3Q13 results review. Both steel companies within our coverage, ANNJOO (MP; TP: RM1.31) and MASTEEL (MP; TP: RM0.91) managed to register decent sets of results that were well within our expectations despite the challenging operating environment given their ability to optimize their cost structure coupled with a more stable steel price movement.

Steady steel prices, but Global steel prices had been fairly stable in 4Q13 as compared to 3Q13 when the prices for hot rolled coil were maintained at the range of USD583/mt (-0.3%), cold-rolled coil to USD680/mt (-0.2%), wire rods to USD577/mt (-0.6%), rebars to USD599/mt (-0.4%), and billets to USD518/mt (0.1%). We are rather positive with the stable price movement for these commodities, as it could provide steel players with a more stable margin. The stable recovery was mainly attributable to the pickup in China as the country quickened its railway investment and public housing construction. To recap, the manufacturing activity in China grew at its fastest pace in seven months in October when the preliminary HSBC China Manufacturing Purchasing Managers' Index for October increased to 50.9 from September's final reading of 50.2.
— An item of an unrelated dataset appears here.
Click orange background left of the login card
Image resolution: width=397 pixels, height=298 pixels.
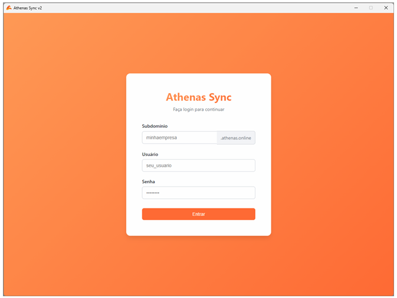coord(65,154)
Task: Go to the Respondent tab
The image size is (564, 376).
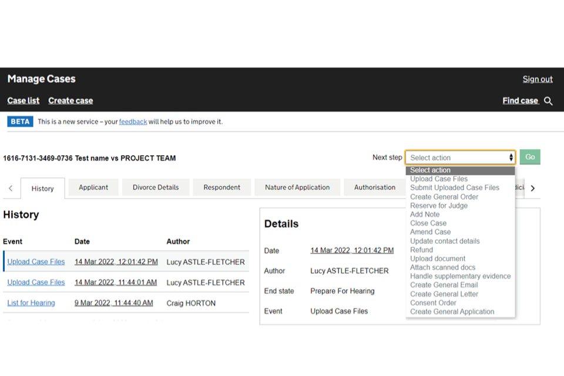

Local scene remains challenging. While we are positive on the stable price movements for these commodities, we opine that the local scene for the steel players would remain highly challenging given the recent subsidy rationalization move undertaken by the government. In 2014, we foresee that the electricity tariff revision, toll rate hike and also petrol subsidy rationalization could possibly reduce the competitiveness of the local players against the Chinese steel mills and further damper their already razor thin margins.

NEUTRAL maintained. However, we continue to maintain our NEUTRAL recommendation for the building material sector at this juncture even though the operating environment for the steel players would continue to be highly challenging as steel products pricing remains highly competitive due to the influx of Chinese steel products in the market and possibly have a margin compression for the local players, as we are anticipating a strong pick up on China’s economy and more measures taken by the Chinese government in closing down inefficient steel mills.